5. As the decree remained unsatisfied, the respondent moved the Principal District Judge by way of execution petition. It is not in dispute, across the Bar, that Singapore, being a reciprocating territory with India, a decree passed by a Court in Singapore can be executed directly without going through the process of conversion of the decree so obtained into a decree passed by the Indian Courts. On being served with the summons in the execution petition, the civil revision petitioner presented an application Page 3 of 19 https://www.mhc.tn.gov.in/judis ( Uploaded on: 23/06/2025 08:50:33 pm ) C.R.P.No.4701 of 2017 under Section 47 of the Code of Civil Procedure.

6. The short and simple point that was urged before the Trial Court was that the decree does not comply with the requirements of Section 44A read with Section 13 of the Code of Civil Procedure and therefore inexecutable in India.

7. After hearing the arguments of both sides, the learned executing Judge held,

(a) It is the duty of the Judgment Debtor to prove that the goods had been supplied by him in Singapore as per the contract.

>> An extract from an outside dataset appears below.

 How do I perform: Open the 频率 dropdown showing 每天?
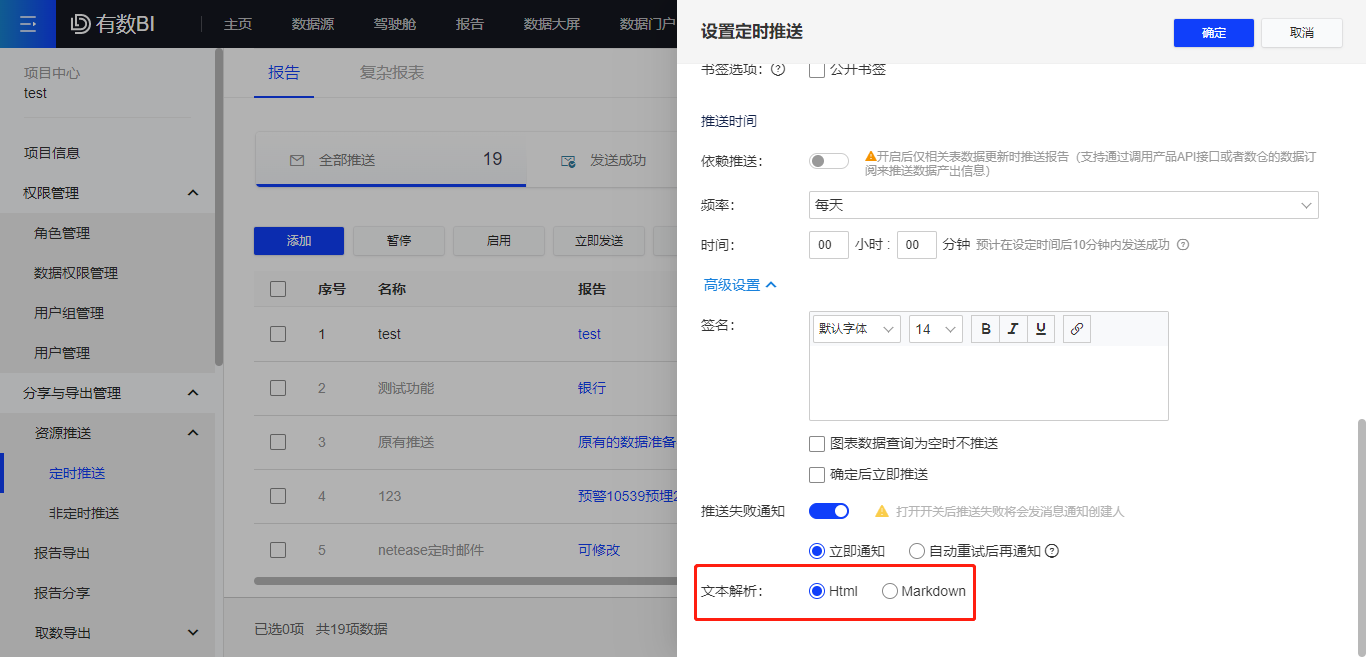tap(1063, 205)
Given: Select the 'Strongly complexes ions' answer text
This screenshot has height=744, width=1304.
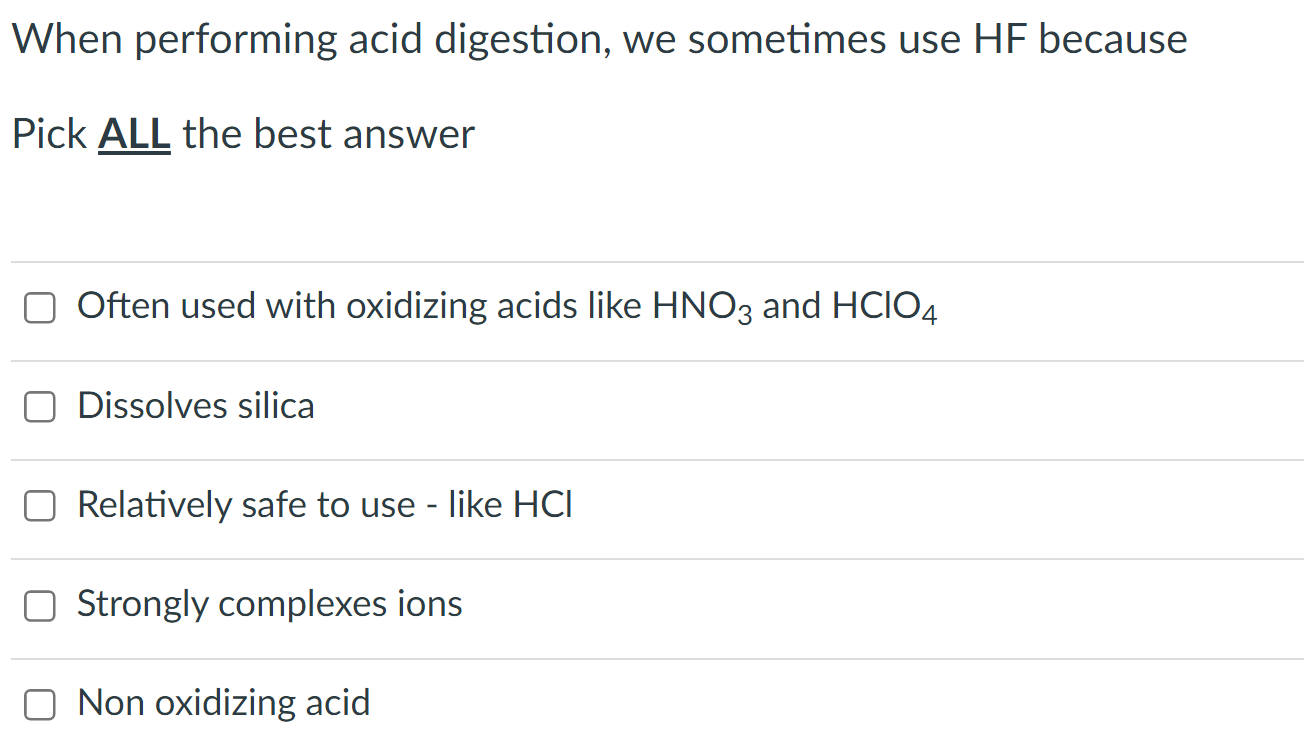Looking at the screenshot, I should click(x=269, y=604).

(b) As an executing Court, the Court cannot go behind the decree and therefore, “prima facie” , the decree passed by the Singapore Court is deemed to be a competent one.

(c) As the petitioner had not proved the lack of jurisdiction by filing documents, the Court is not inclined to accept the submissions of the Judgment Debtor.

However, the specific issue raised was not answered.

8. Consequently, it rejected the objections of the Judgment Debtor and ordered the execution petition. It issued a warrant of attachment of the movables of the Judgment Debtor. Aggrieved by the same, the present civil revision petition.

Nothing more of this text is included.